**** PASSAGE CITÉ ****

Redeker
Invité dans l’émission
de France 2 On n’est pas couché du 17 mai, vous avez reproduit, à
peu de chose près, le contenu de l’article publié par le Figaro
(19 septembre 2006) et qui vous avait valu une condamnation à mort sur
Internet. A l’époque des faits, le choc produit par les menaces qui pesaient
sur vous, et l’urgence de la mobilisation contre cette atteinte à la liberté
d’expression, me paraissaient plus importants qu’une réponse dont, de surcroît,
je n’aurais souhaité pour rien au monde qu’elle fût interprétée par vos détracteurs
comme un témoignage à charge. C’est pourquoi je m’étais bornée à intervenir sur
votre site pour expliquer en quelques mots les raisons de mon soutien, et mon
désaccord avec le contenu de votre brûlot.

**** DONNÉES À TRAITER ****

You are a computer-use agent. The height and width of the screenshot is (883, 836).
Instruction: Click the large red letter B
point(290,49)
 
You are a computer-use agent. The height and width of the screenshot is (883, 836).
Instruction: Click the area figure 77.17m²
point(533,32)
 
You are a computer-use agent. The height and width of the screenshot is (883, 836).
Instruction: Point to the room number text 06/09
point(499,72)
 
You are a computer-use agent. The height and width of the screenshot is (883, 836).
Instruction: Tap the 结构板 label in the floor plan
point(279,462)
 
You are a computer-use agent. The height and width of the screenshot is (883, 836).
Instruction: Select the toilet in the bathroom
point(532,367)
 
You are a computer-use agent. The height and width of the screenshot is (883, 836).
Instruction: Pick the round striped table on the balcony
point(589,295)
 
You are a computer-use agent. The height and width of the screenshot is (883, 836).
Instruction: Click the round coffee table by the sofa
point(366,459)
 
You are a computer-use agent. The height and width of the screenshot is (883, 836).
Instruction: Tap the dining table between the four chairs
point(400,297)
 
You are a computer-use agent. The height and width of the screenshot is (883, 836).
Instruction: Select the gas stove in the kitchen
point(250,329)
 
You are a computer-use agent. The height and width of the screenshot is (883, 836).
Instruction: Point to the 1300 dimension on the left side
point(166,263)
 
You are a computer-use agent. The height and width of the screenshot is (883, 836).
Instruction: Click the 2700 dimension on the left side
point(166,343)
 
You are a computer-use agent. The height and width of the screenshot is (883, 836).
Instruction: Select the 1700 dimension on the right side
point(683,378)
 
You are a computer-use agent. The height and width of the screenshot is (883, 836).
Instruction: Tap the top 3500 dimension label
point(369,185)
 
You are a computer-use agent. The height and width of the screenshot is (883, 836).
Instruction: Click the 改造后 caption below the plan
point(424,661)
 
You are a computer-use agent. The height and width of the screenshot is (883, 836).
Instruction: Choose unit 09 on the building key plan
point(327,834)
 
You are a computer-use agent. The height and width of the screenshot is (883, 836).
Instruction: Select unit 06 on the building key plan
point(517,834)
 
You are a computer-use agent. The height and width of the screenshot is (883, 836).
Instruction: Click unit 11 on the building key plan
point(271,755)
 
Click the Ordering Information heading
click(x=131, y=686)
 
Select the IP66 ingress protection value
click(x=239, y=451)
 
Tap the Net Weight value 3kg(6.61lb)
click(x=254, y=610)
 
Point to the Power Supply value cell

****

→ CONSIGNES DE TRAVAIL:
- 1) D'après le passage cité, pourquoi la réponse à Redeker s'était-elle limitée à une brève intervention sur son site ? Répondez en une à trois phrases.
- 2) Sélectionnez chaque ligne des enregistrements qui contient le mot "dimension", en tenant compte de la casse.

→ LES RÉPONSES:
- 1) À l'époque, le choc causé par les menaces et l'urgence de se mobiliser contre cette atteinte à la liberté d'expression paraissaient plus importants qu'une réponse. De plus, une telle réponse risquait d'être interprétée par les détracteurs de Redeker comme un témoignage à charge. L'intervention sur son site s'est donc bornée à expliquer en quelques mots le soutien apporté et le désaccord avec le contenu de l'article.

- 2)
Instruction: Point to the 1300 dimension on the left side
Instruction: Click the 2700 dimension on the left side
Instruction: Select the 1700 dimension on the right side
Instruction: Tap the top 3500 dimension label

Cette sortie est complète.